The origin and nature of T. maculata are still unclear. The collection from Demerara which included T. maculata included various species that have not been found in Guyana again, including some restricted to Caribbean islands or to other parts of South America. Consequently, Mausfeld and Vrcibradic suggested that T. maculata may be the same as similarly colored Caribbean Mabuya species or the Venezuelan Mabuya falconensis, but these differ from T. maculata in a number of characters, indicating their membership in Mabuya instead of Trachylepis. T. maculata may in fact have come from Guyana, perhaps inadvertently introduced into Guyana from Africa, and subsequently become extinct; alternatively, the three known specimens may have been collected in Africa.

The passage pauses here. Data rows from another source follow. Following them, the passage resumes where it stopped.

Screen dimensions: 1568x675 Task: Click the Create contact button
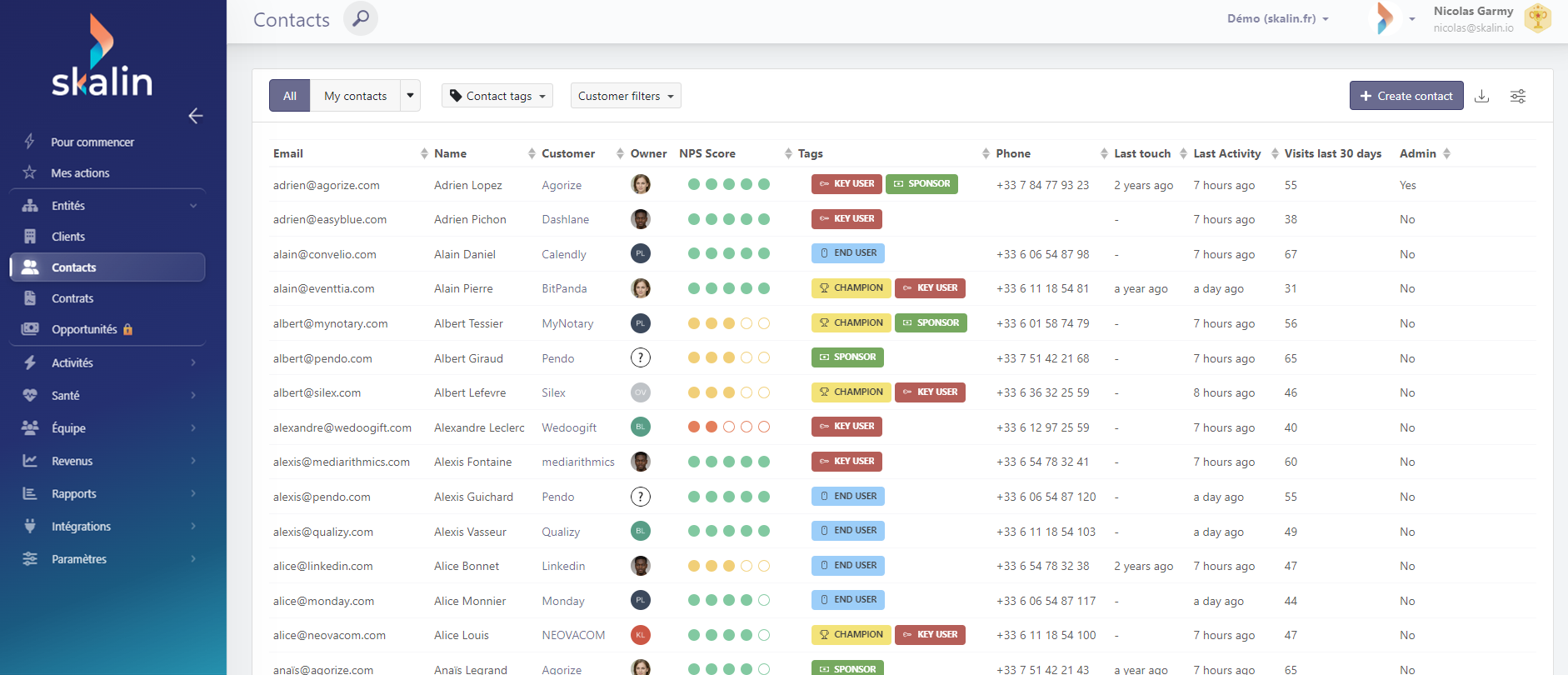(x=1406, y=96)
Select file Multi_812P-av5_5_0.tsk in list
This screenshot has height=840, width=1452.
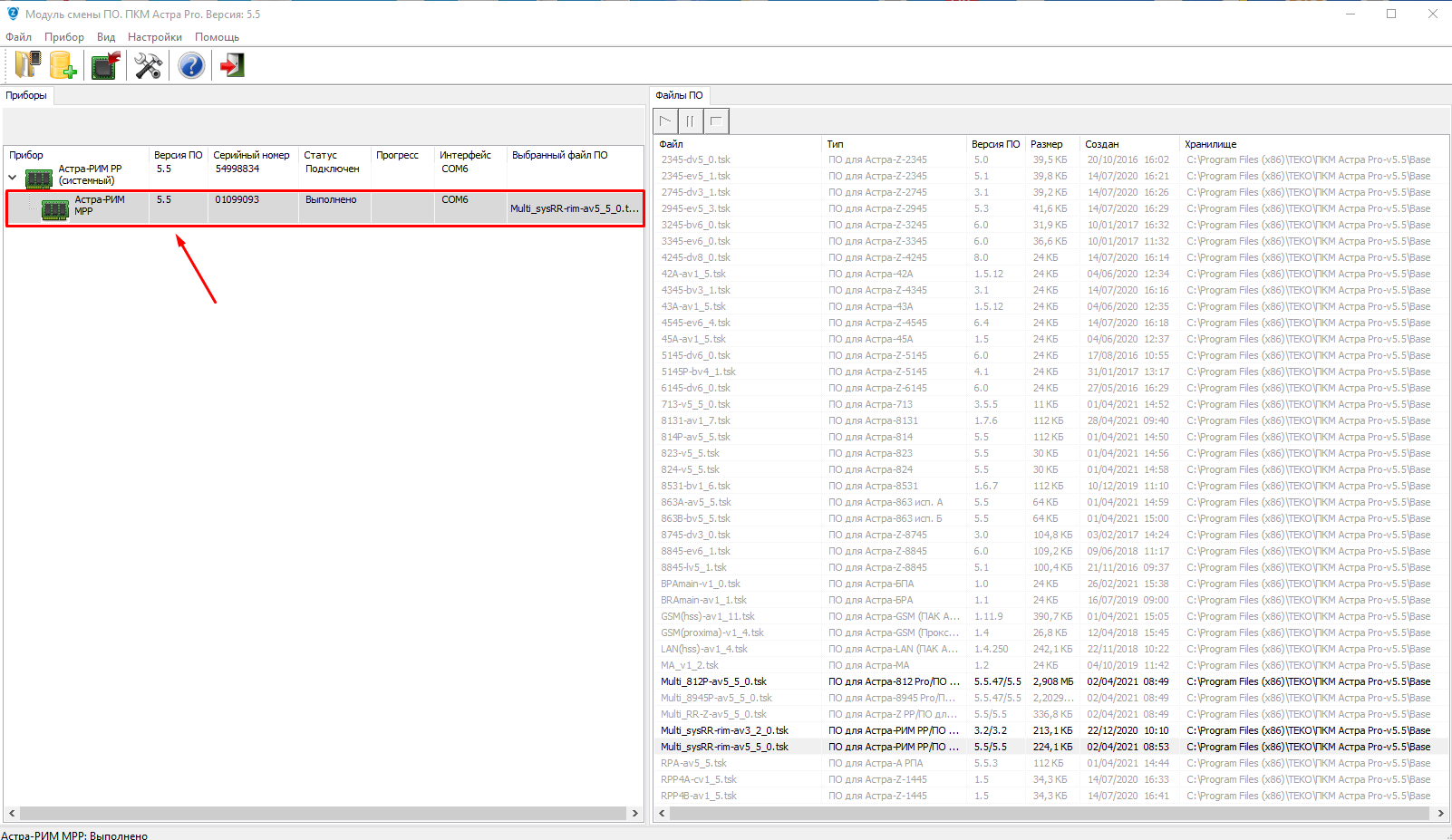coord(713,681)
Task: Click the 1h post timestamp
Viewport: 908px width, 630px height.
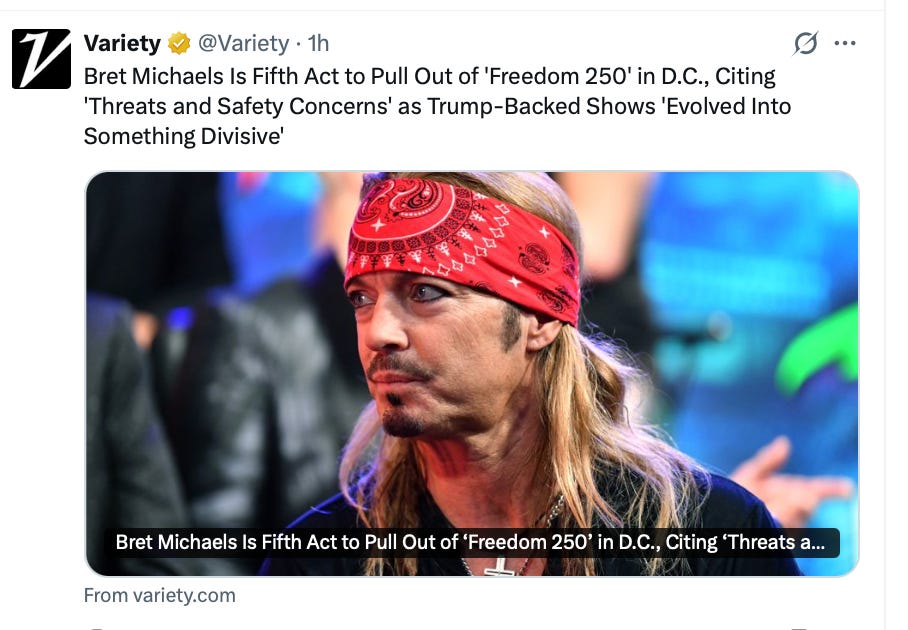Action: click(318, 43)
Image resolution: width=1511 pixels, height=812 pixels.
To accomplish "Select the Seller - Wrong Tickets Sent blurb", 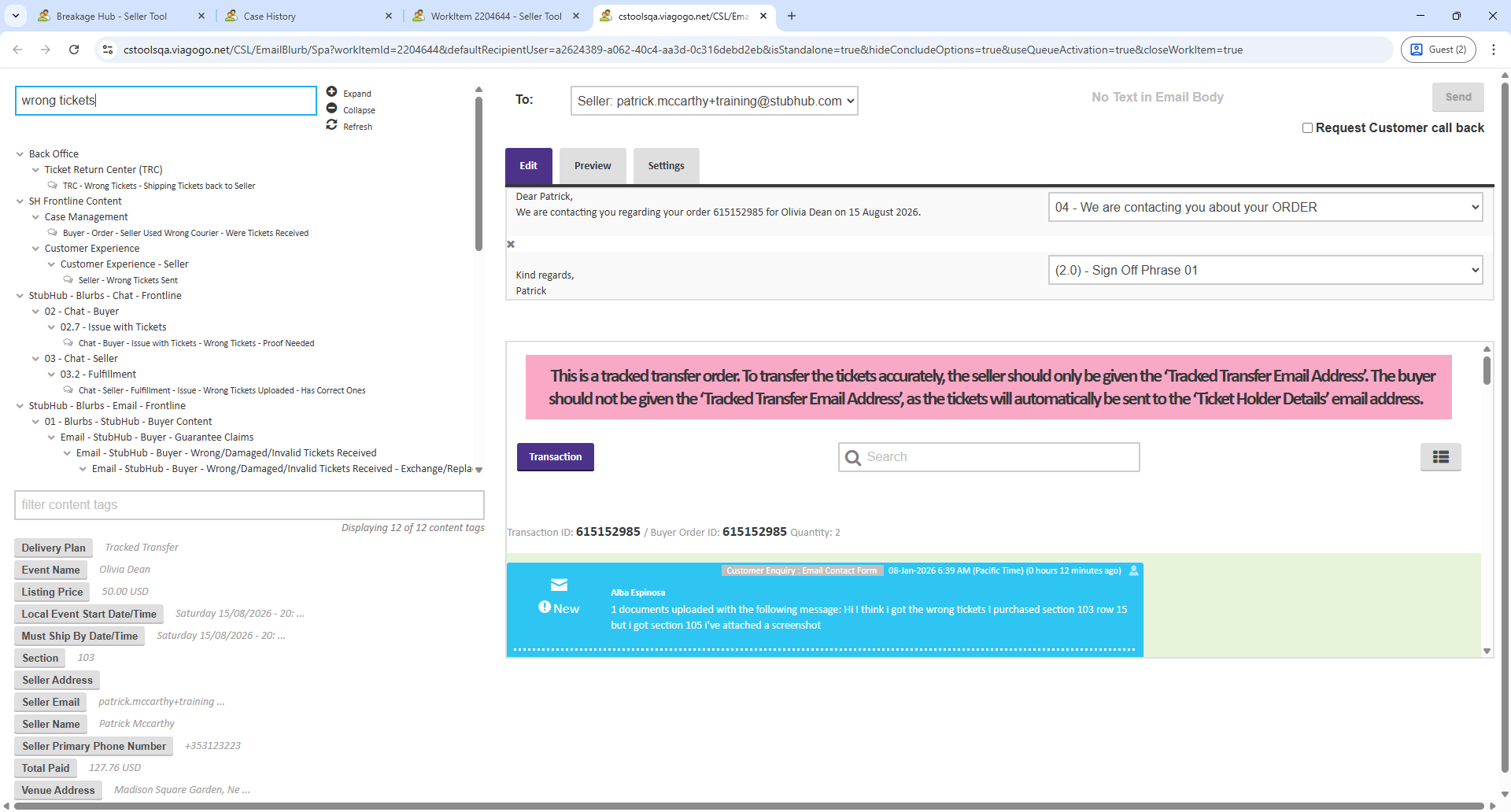I will 127,281.
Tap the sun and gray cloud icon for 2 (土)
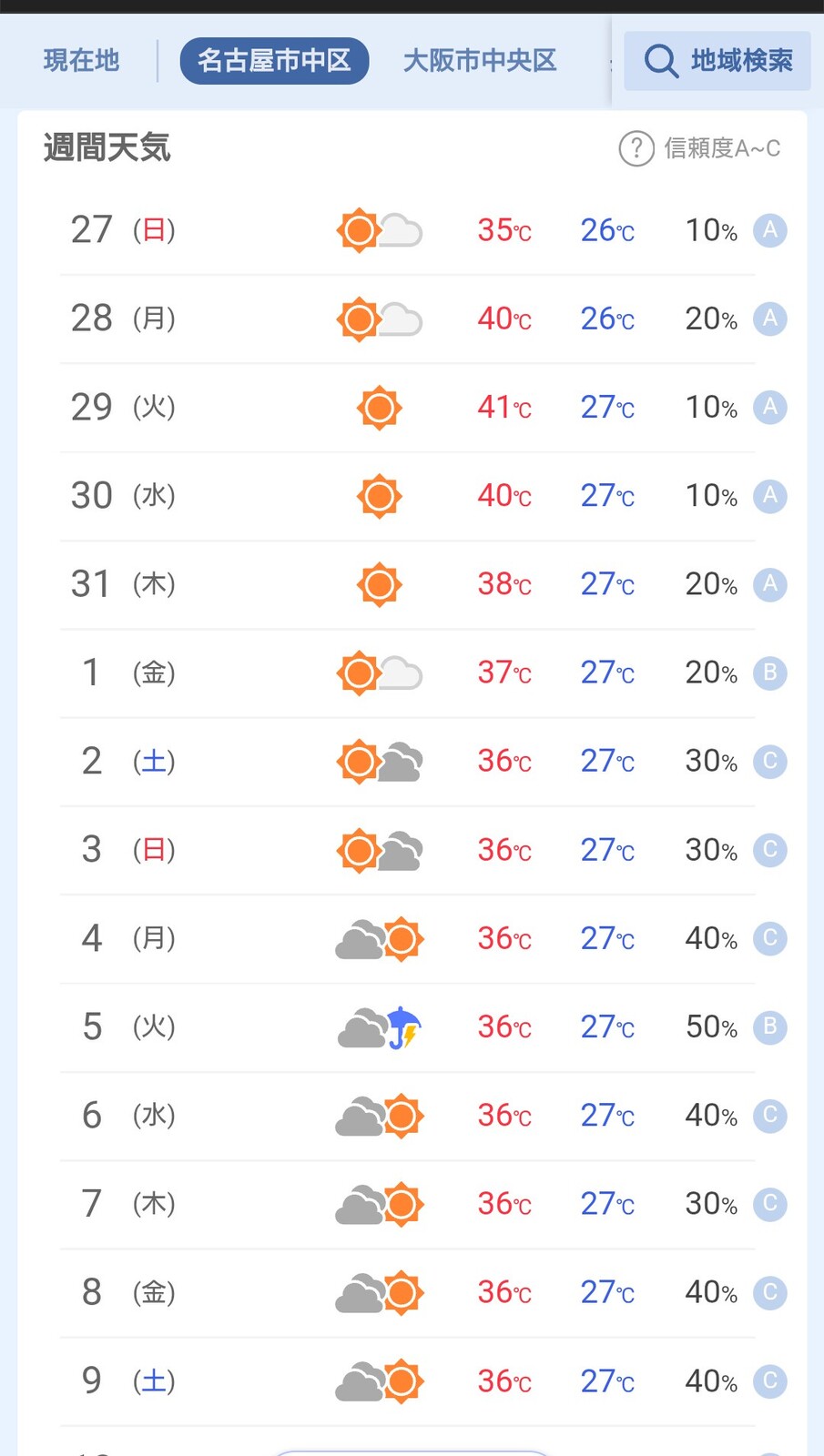This screenshot has height=1456, width=824. [379, 762]
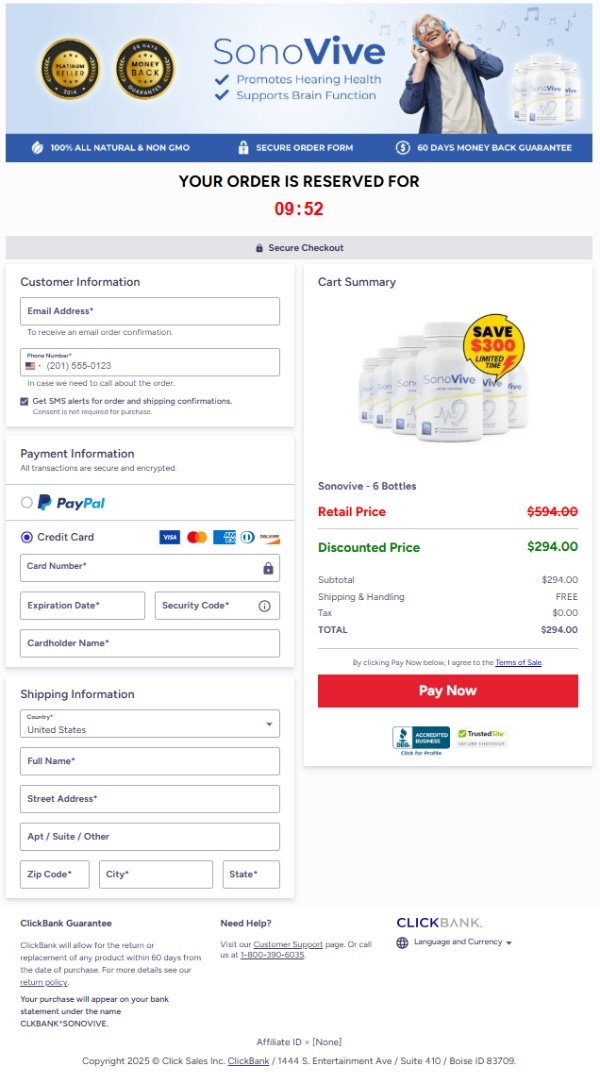Image resolution: width=600 pixels, height=1083 pixels.
Task: Select the Credit Card radio button
Action: [27, 537]
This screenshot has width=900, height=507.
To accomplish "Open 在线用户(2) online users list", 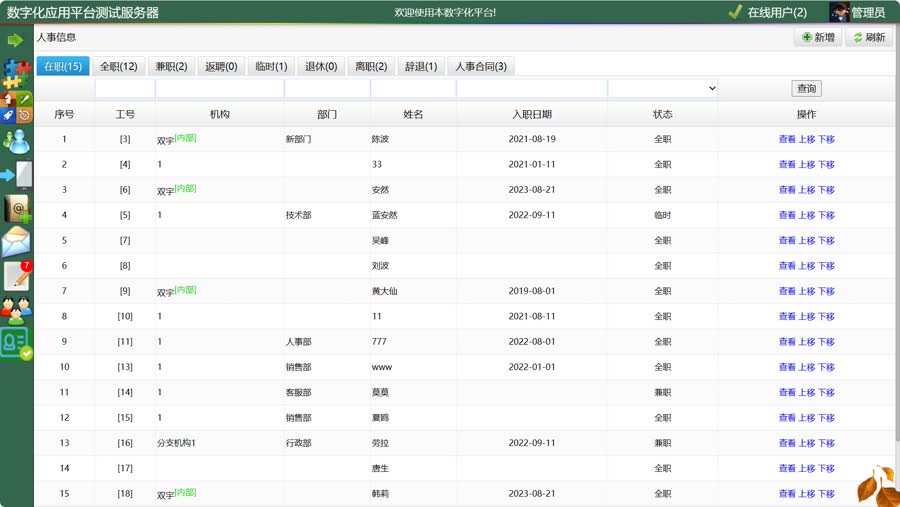I will point(767,13).
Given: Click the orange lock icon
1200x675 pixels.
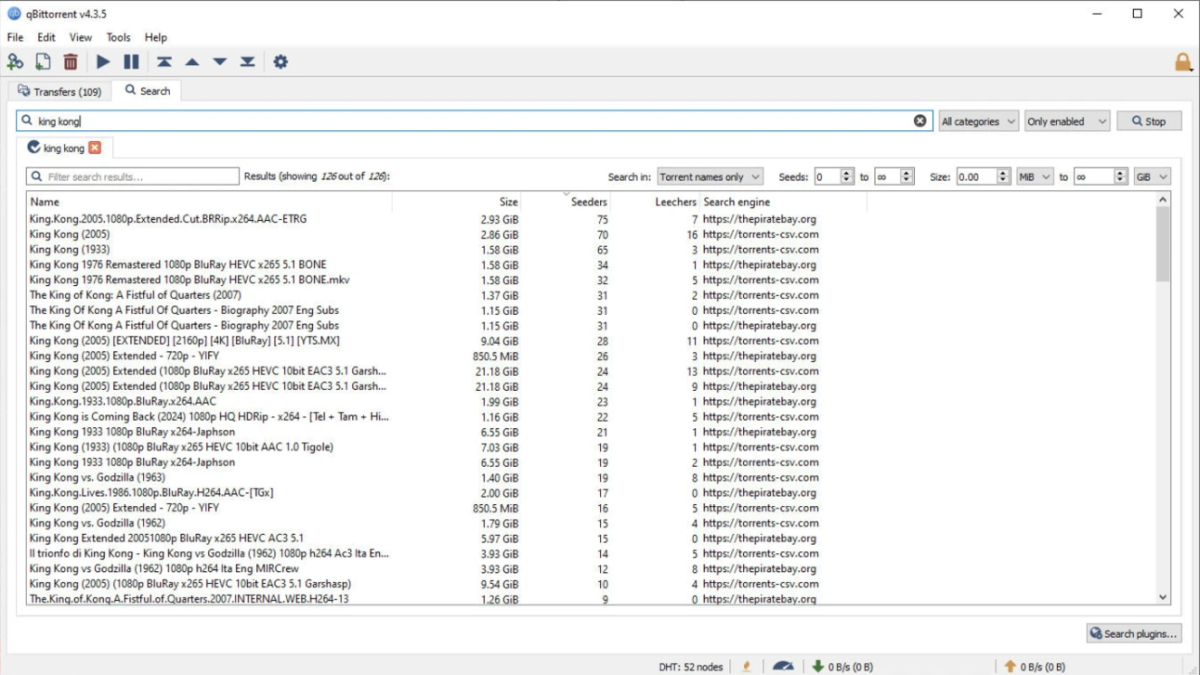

Among African Trachylepis, Trachylepis perrotettii is regarded as most similar to T. maculata.

==Literature cited==
- Miralles, A., Chaparro, J.C. and Harvey, M.B. 2009. Three rare and enigmatic South American skinks. Zootaxa 2012:47–68.
- Mausfeld, P. and Vrcibradic, D. 2002. On the nomenclature of the skink (Mabuya) endemic to the western Atlantic archipelago of Fernando de Noronha, Brazil. Journal of Herpetology 36(2):292–295.